Imaging and Computing Seminar
Mauro Maggioni, Mathematics, Duke University
Title:
Intrinsic dimensionality estimation and multiscale geometry of data sets
Abstract:
The analysis of large data sets, modeled as point clouds in high dimensional spaces, is needed in a wide variety of applications such as
recommendation systems, search engines, molecular dynamics, machine learning, statistical modeling, just to name a few. Oftentimes it is
claimed or assumed that many data sets, while lying in high dimensional spaces, have indeed a low-dimensional structure. It may come perhaps
as a surprise that only very few, and rather sample-inefficient, algorithms exist to estimate the intrinsic dimensionality of these point
clouds.

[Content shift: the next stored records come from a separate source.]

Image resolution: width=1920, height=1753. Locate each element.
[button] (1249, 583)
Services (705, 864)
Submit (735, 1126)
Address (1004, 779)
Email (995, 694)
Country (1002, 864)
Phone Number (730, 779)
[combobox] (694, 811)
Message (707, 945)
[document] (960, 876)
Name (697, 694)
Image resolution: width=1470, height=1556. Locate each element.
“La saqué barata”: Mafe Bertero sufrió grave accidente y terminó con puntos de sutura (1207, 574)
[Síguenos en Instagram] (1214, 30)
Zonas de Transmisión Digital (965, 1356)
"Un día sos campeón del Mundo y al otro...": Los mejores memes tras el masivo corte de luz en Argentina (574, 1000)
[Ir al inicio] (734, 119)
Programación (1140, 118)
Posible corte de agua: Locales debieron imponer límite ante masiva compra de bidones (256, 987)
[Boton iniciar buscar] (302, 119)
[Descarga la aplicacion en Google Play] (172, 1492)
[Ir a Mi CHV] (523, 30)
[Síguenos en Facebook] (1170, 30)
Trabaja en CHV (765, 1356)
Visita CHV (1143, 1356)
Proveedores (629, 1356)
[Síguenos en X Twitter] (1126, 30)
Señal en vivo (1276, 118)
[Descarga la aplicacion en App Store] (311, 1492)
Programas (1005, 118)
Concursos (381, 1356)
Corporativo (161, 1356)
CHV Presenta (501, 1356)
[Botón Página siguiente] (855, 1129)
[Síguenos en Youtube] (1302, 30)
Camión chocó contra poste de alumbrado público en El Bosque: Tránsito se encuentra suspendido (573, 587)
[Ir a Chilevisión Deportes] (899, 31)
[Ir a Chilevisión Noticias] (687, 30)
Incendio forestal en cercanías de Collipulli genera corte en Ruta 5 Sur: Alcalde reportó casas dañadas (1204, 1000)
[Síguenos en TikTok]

We present a recent multiscale algorithm for estimating the intrinsic dimensionality of data sets, under the assumption that they are
sampled from a rather tame low-dimensional object, such as a manifold, and perturbed by high dimensional noise. Under natural assumptions,
this algorithm can be proven to estimate the correct dimensionality with a number of points which is merely linear in the intrinsic dimension.
Experiments on synthetic and real data will be discussed. Furthermore, this algorithm opens the way to novel algorithms for exploring,
visualizing, compressing and manipulating certain classes of high-dimensional point clouds.